[MATERIAL SUPPLIED]
§

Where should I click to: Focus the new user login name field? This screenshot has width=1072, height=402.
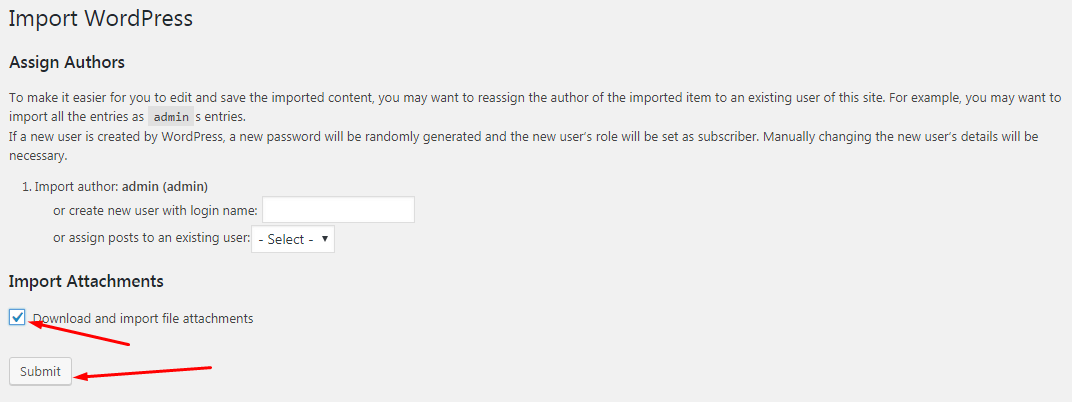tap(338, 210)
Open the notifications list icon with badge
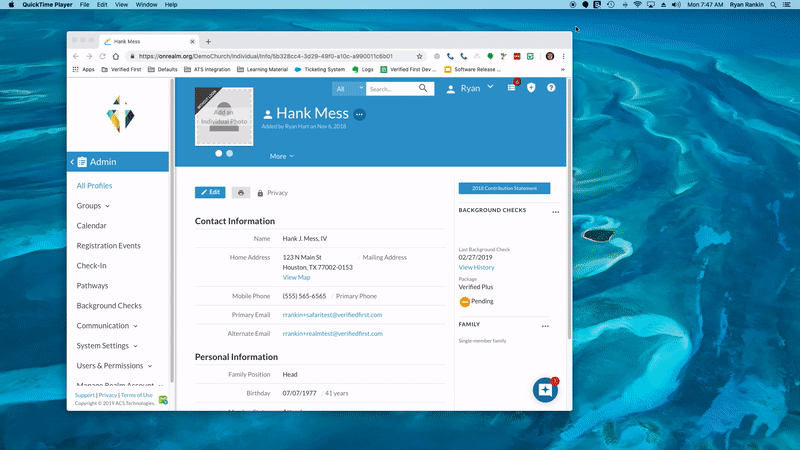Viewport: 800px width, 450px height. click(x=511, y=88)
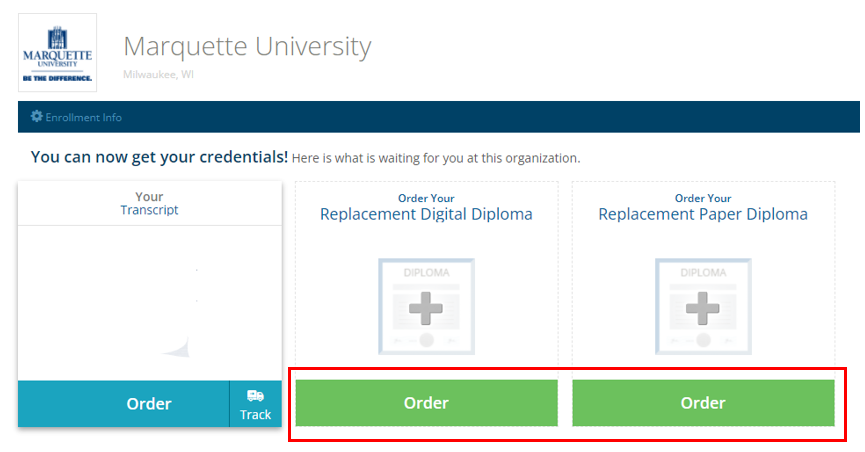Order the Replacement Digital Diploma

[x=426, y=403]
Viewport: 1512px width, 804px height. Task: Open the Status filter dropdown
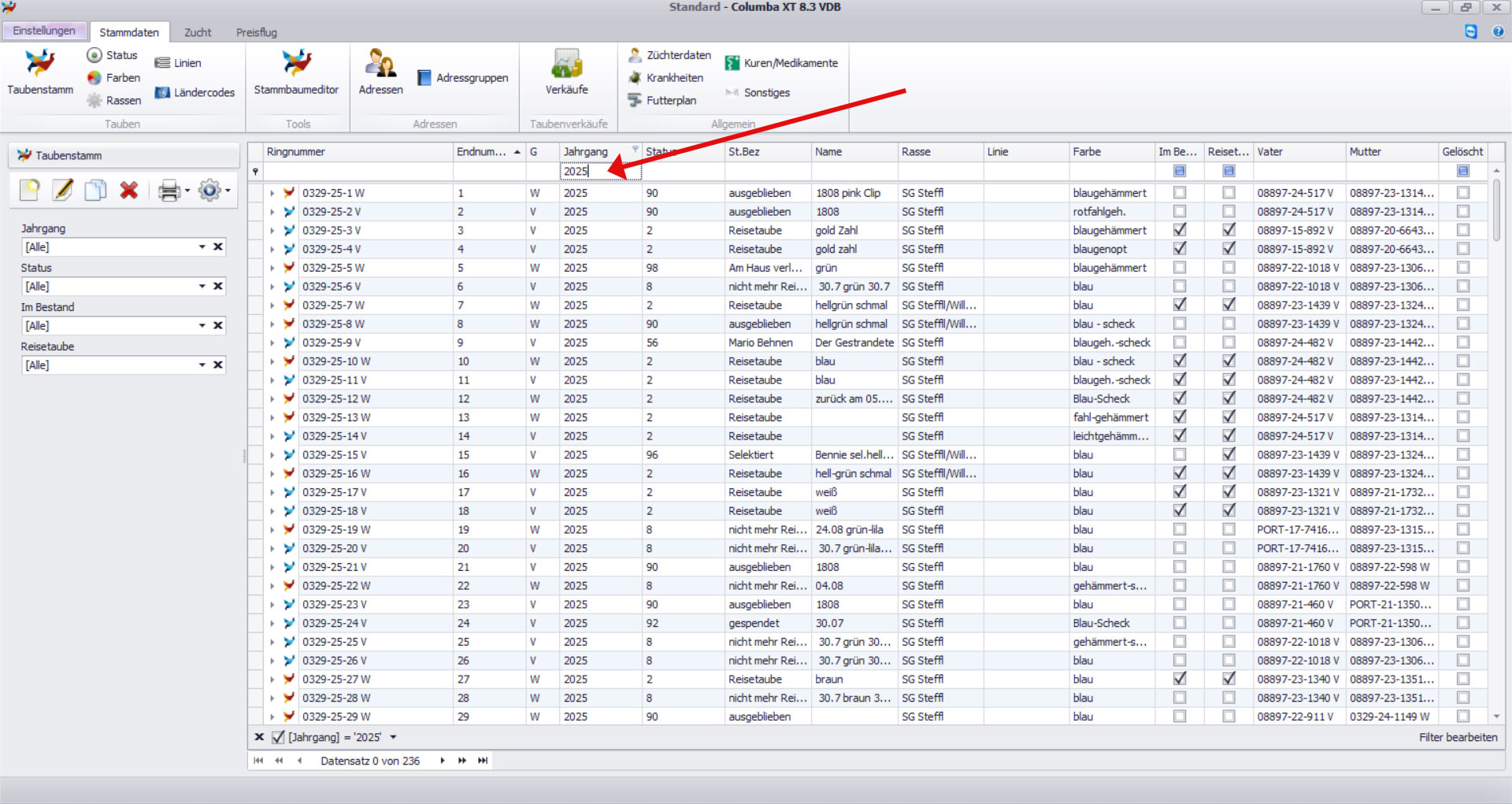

§

Copy the material above verbatim, line for line, and omit the pictures.

[FULL ANSWER]
Where should I click to: Focus the new user login name field? This screenshot has width=1072, height=402.
tap(338, 210)
Open the notifications list icon with badge
Viewport: 800px width, 450px height. click(x=511, y=88)
Order the Replacement Digital Diploma

[x=426, y=403]
Viewport: 1512px width, 804px height. Task: Open the Status filter dropdown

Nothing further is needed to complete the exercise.